Stored data entries
<<<<

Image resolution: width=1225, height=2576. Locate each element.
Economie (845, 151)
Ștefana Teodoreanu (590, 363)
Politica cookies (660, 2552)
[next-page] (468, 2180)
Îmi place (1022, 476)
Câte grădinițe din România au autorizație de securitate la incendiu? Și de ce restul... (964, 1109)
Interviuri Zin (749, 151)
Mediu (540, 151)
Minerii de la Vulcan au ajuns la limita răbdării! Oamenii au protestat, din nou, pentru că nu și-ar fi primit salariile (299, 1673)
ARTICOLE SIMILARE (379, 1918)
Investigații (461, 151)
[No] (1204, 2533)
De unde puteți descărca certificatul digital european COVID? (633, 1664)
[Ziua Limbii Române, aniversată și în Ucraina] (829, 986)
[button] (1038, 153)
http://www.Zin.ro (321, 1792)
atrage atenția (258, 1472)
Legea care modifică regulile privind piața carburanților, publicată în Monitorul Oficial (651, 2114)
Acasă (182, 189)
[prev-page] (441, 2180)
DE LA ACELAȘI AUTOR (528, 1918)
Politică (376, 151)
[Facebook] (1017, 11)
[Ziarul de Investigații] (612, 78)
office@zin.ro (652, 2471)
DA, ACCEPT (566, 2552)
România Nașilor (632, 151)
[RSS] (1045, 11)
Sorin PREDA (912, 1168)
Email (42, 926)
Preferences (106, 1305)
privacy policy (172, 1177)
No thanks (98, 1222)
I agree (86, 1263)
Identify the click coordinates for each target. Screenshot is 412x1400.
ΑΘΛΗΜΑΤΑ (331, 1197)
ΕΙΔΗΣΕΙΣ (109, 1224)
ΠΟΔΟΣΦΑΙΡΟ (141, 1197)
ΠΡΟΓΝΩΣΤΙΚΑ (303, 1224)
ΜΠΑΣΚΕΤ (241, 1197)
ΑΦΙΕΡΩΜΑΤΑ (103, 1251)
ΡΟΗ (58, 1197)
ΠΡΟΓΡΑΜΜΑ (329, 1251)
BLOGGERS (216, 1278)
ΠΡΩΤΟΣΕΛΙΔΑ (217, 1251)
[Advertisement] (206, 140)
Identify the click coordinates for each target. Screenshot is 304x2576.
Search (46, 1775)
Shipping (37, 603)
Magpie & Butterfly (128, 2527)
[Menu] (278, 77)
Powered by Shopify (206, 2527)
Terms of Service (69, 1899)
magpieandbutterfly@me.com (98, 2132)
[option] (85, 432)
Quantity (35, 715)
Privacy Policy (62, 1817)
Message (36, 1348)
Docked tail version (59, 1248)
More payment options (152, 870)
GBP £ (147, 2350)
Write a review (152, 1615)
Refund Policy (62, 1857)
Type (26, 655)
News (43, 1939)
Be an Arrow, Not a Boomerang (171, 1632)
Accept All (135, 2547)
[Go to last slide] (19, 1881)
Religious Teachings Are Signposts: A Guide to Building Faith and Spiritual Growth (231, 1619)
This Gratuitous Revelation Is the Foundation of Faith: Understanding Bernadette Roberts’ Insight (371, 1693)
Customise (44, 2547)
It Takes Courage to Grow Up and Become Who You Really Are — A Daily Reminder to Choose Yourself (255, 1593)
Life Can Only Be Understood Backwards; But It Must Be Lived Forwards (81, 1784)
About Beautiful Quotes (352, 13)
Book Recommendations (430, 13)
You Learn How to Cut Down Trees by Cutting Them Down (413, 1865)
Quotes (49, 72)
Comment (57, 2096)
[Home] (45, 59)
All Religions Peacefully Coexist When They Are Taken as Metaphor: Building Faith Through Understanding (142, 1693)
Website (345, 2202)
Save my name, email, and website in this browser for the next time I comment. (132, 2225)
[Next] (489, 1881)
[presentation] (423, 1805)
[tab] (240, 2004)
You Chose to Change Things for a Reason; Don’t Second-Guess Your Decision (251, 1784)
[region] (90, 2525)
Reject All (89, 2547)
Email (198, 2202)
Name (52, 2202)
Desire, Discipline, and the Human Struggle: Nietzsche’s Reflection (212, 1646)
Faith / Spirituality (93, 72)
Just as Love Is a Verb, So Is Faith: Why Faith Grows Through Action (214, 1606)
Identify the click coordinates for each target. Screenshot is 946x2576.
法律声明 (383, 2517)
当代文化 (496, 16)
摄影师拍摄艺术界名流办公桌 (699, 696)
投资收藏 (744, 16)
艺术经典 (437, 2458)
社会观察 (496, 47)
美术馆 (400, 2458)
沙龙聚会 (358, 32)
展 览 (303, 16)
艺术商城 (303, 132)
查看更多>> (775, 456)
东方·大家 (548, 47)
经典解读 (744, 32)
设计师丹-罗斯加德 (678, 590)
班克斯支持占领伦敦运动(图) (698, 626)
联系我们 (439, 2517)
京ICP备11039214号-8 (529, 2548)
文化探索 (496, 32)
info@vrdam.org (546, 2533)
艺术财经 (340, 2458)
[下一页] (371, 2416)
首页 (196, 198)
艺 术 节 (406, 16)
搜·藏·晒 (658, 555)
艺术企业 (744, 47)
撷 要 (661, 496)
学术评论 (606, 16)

>>>>

Exercise instructions> Only a number is wanted here: how many lines above hold the string "coordinates"?

Result> 3